Bien que le style a été politiquement correct ,voire très respectueux vis-à-vis des détracteurs de sa démarche, les chiffres et les arguments avancés ne reflètent pas la réalité. Pour Ahmed Ouyahia, parmi les pays exportateurs de pétrole, seule l’Algérie a réussi à résister à la chute drastique du prix du baril depuis 2014. Cette résistance a été possible grâce à trois principales mesures prises par le président de la république, estime-t-il. Il s’agit par ordre, du remboursement anticipé de la dette extérieure qui était supérieure à 20 milliards USD en 2005, accompagné d’une prohibition totale de recourir à d’autres emprunts. La deuxième a été la création du Fonds de Régulation des Recettes pour accueillir l’épargne du Trésor. La troisième mesure a été de garder jalousement les réserves de change et s’interdire à les utiliser comme un fonds souverain malgré l’avis favorable de plusieurs experts nationaux et d’ailleurs.
Il reconnait cependant que ces réserves sont redescendues de moitié en à peine 2 ans et demi pour passer de 200 milliards USD à 100 milliards aujourd’hui. Il a annoncé un chiffre de près de 50 milliards USD que le Fonds de Régulation des Recettes a récolté pour le compte de Trésor public jusqu’en 2012. Ce fonds est totalement à sec depuis le début de l’année.

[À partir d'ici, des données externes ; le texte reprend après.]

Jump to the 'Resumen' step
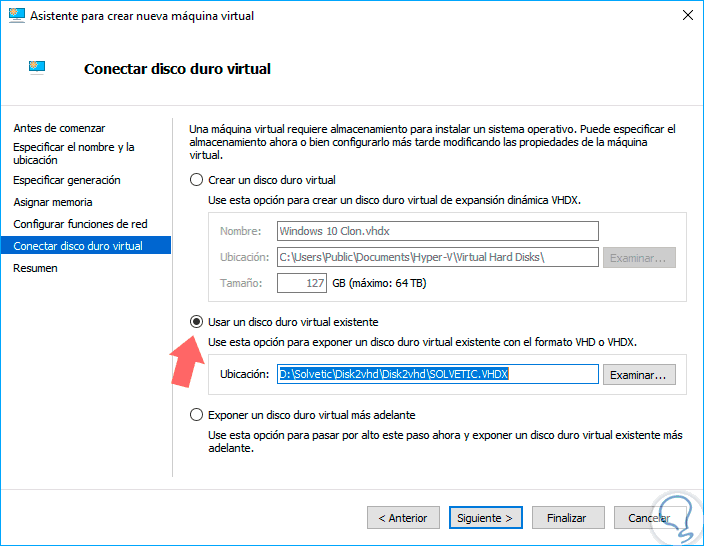704x546 pixels. [36, 268]
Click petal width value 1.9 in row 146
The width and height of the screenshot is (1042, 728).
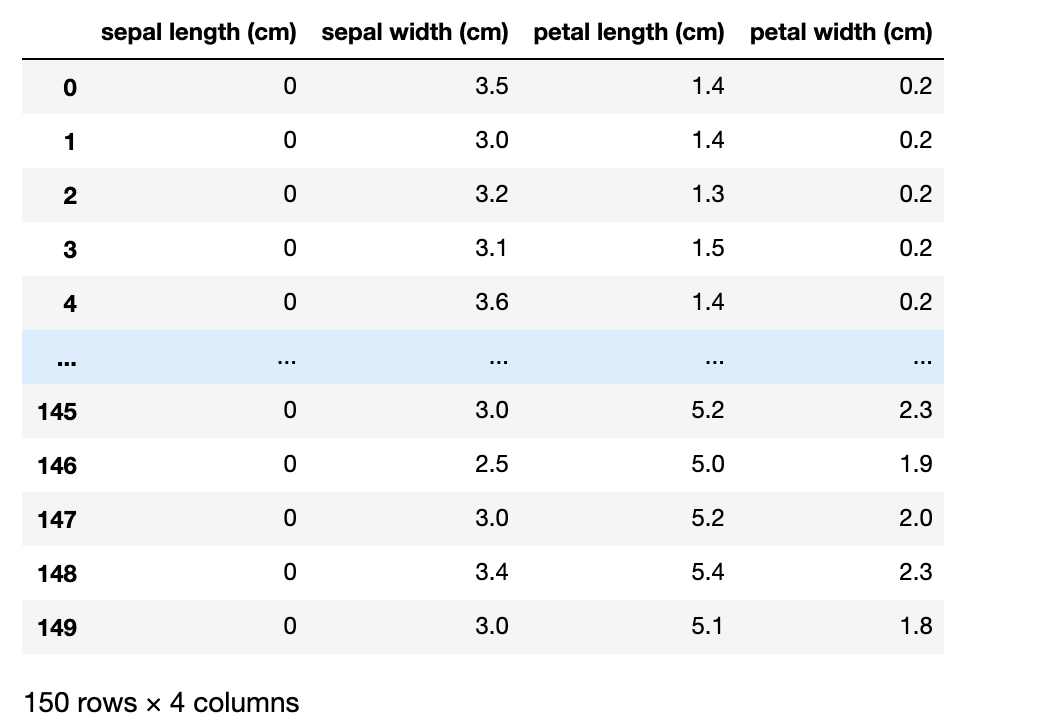pyautogui.click(x=916, y=463)
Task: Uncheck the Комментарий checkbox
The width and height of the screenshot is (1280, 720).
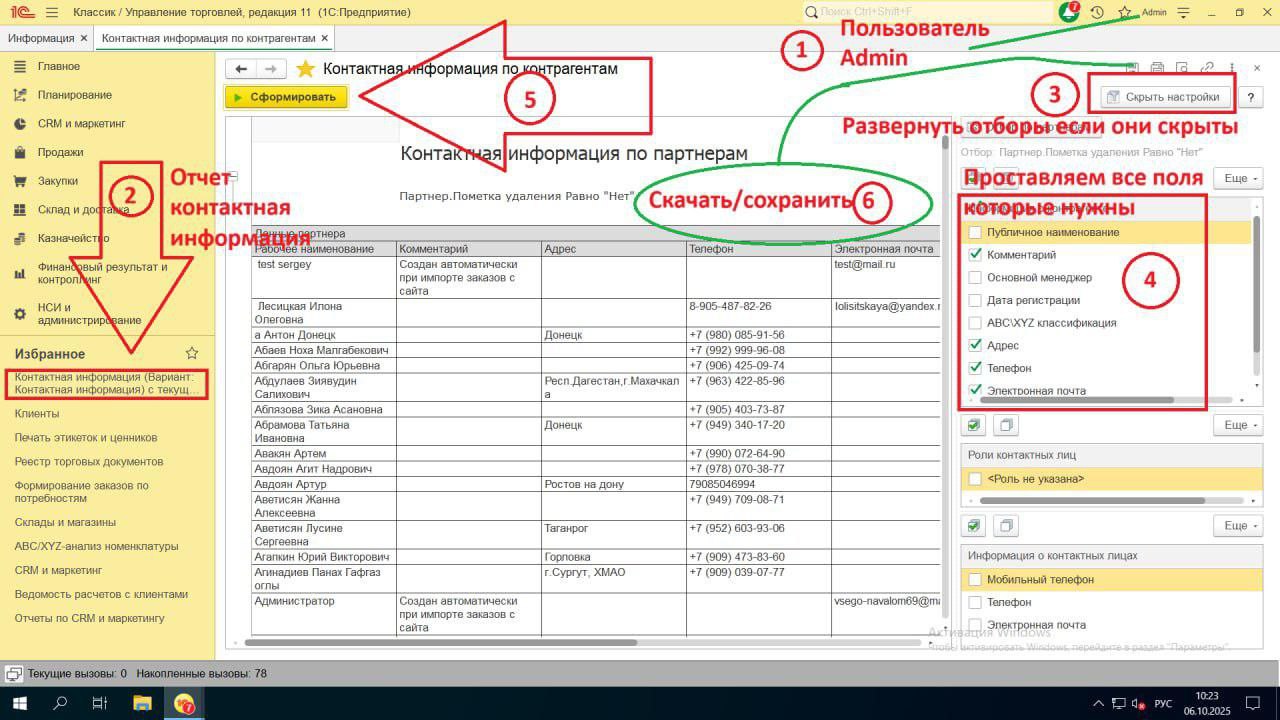Action: pos(975,255)
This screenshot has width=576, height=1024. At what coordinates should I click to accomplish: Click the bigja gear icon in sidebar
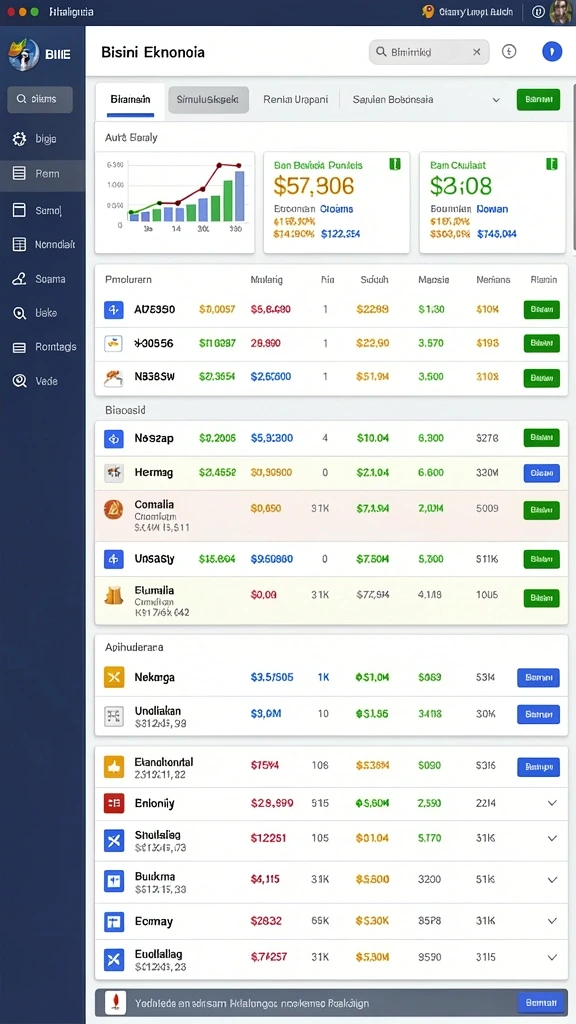tap(19, 138)
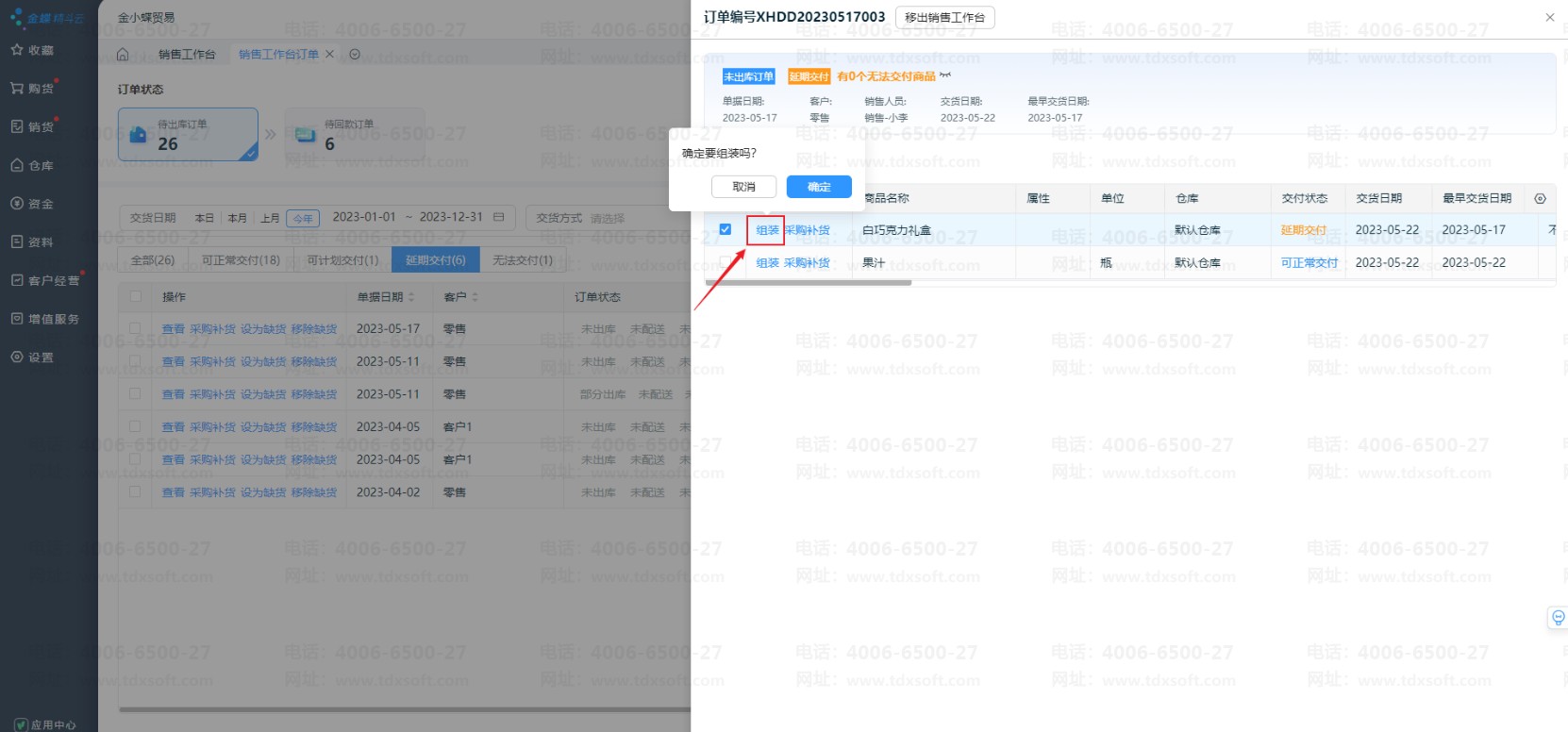The width and height of the screenshot is (1568, 732).
Task: Uncheck the 白巧克力礼盒 row checkbox
Action: (x=725, y=229)
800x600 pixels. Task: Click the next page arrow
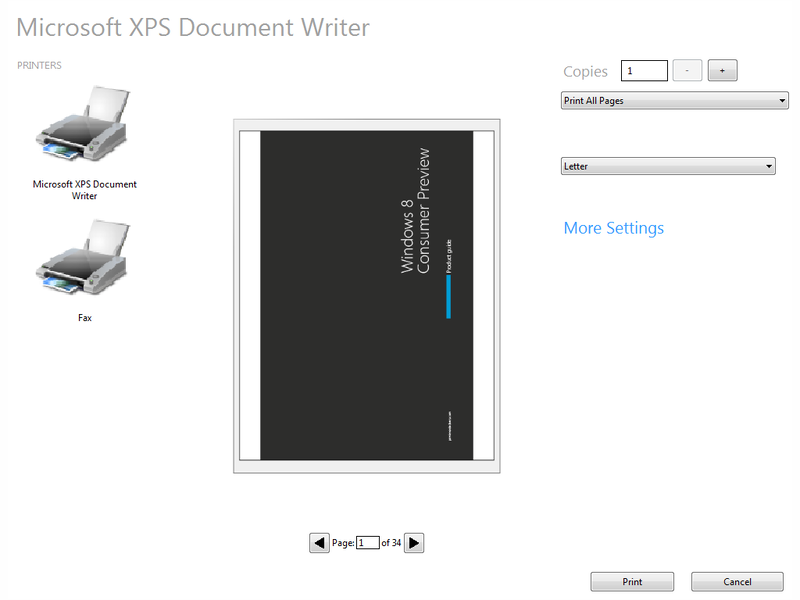click(x=413, y=542)
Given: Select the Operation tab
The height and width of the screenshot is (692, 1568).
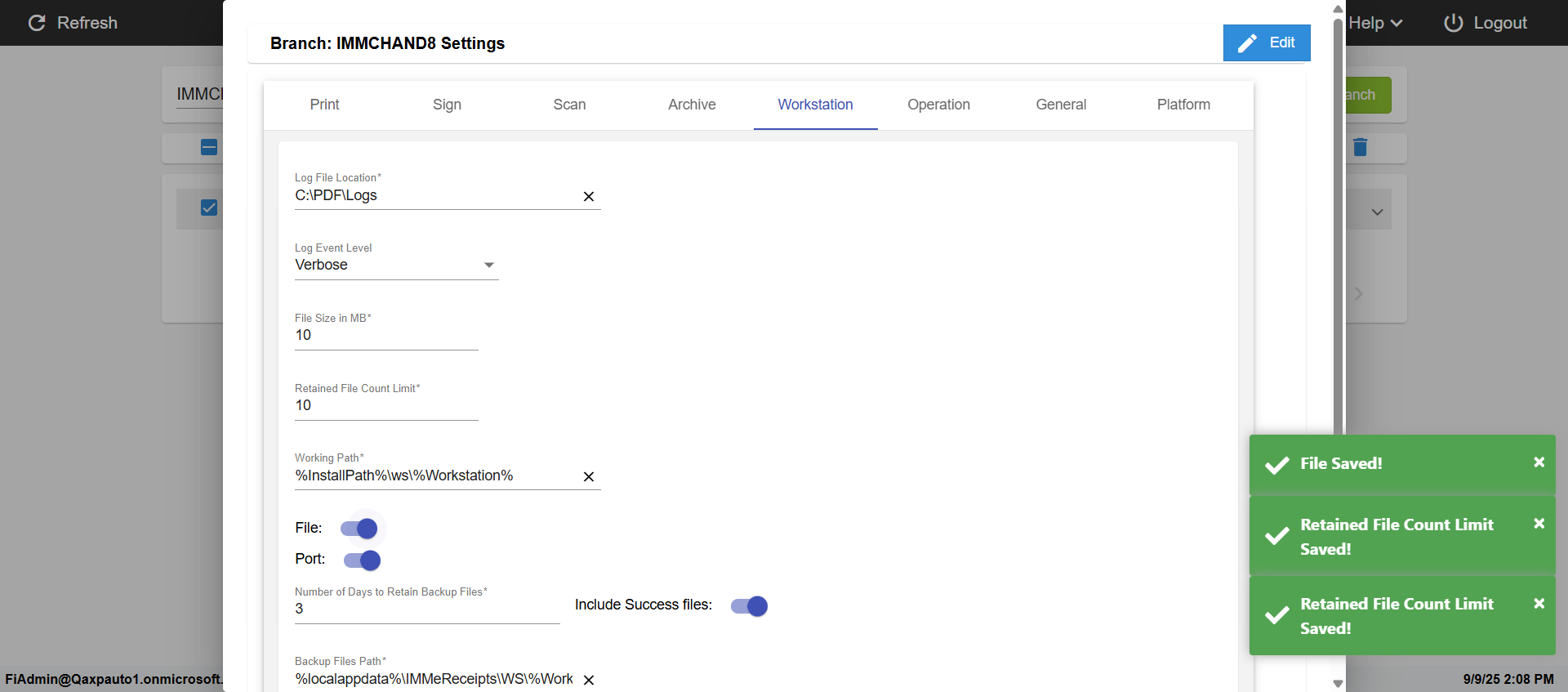Looking at the screenshot, I should (x=938, y=105).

En s’interdisant de recourir à l’endettement extérieur pour ne pas renouer avec les conditionnalités du FMI, il ne restait selon lui que la planche à billets pour combler le déficit budgétaire qui a atteint 20 milliards de dollars en 2016.
Il est prévu, en dépit d’une politique d’austérité orientée vers une restriction des importations, de le voir descendre encore à 11 milliards de dollars d’ici à 3 mois.
1- Sur les zones d’ombre
Il est difficile de savoir si les députés qui l’écoutent sentent les difficultés quotidiennes comme tous les citoyens, mais dans cette affaire de la chute des prix du baril, l’Algérie a bouffé toutes ses dents. Plus de 150 milliards de dollars de perte sèche sans compter les conséquences sur les prix qui se sont répercutées sur le consommateur suite au contingentement des produits pour limiter les importations et la dévaluation implicite du dinar qui a perdu près de 40% de sa valeur en deux ans et demi.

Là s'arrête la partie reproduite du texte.